**Study material:**
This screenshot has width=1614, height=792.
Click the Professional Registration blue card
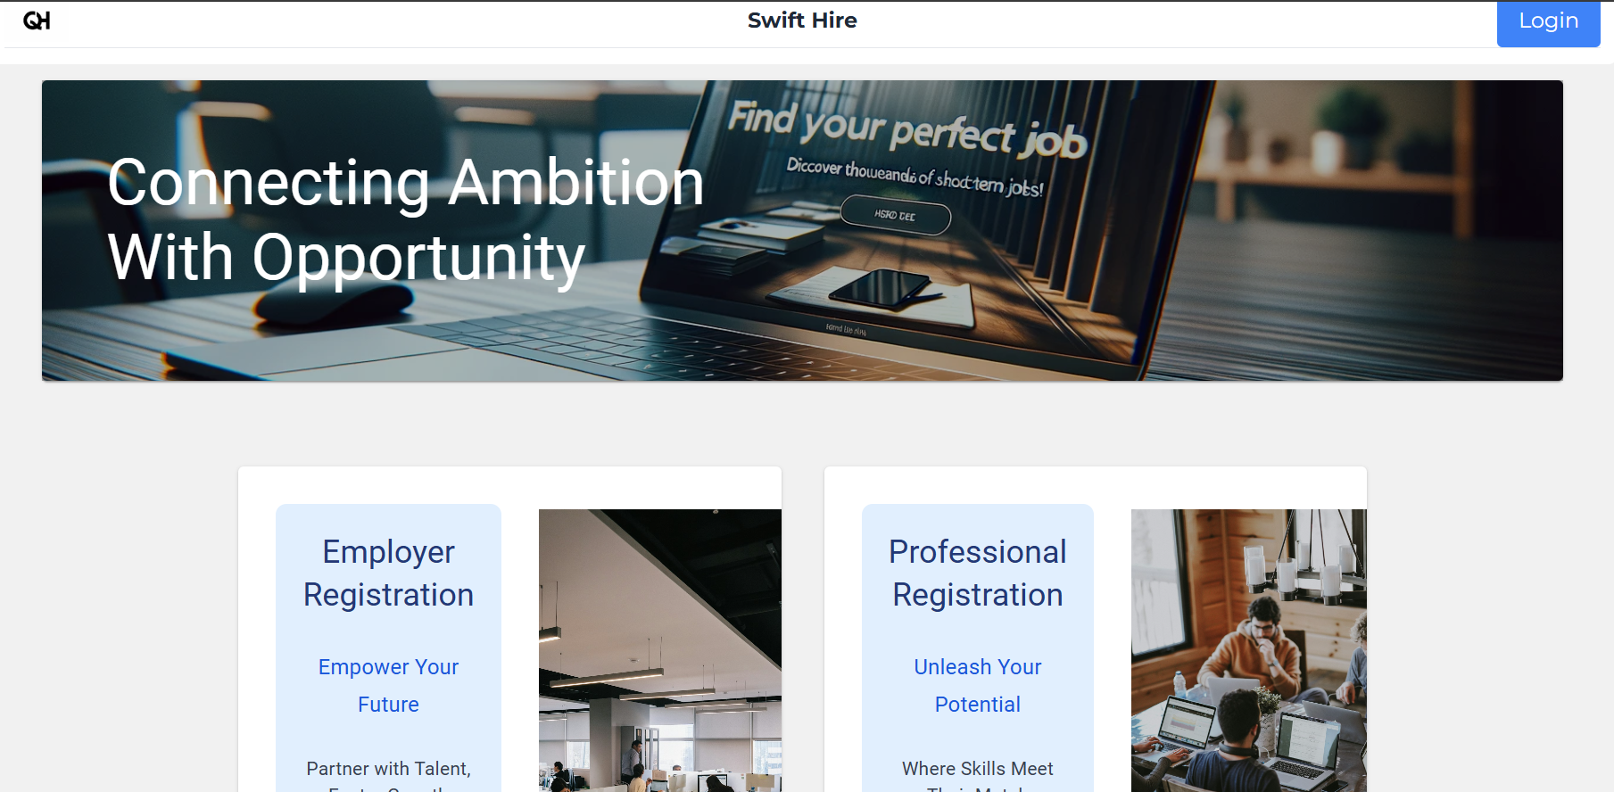(977, 648)
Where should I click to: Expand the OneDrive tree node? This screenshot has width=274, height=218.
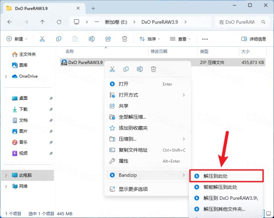tap(6, 76)
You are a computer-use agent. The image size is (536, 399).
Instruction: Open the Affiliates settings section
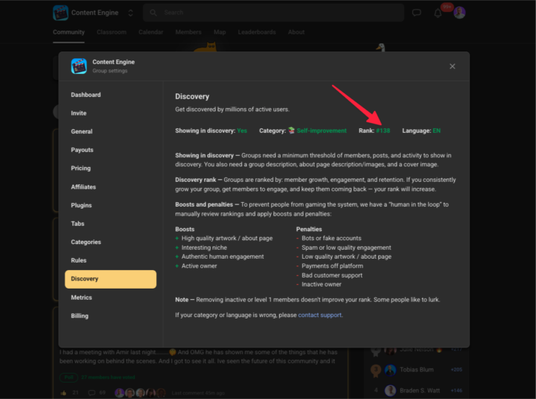coord(83,186)

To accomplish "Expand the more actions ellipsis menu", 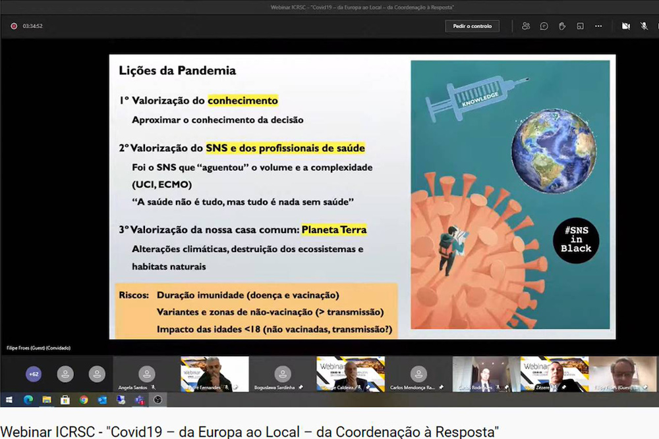I will [598, 26].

**Exercise description:**
Repeat exactly the lines above, beginning at the one containing "Click the Professional Registration blue card" and ending at the one containing "You are a computer-use". Do not carry over any pictures.

**Solution for this exercise:**
Click the Professional Registration blue card
(977, 648)
Where should I click to: Expand the OneDrive tree node? This screenshot has width=274, height=218.
tap(6, 76)
You are a computer-use agent. The image size is (536, 399).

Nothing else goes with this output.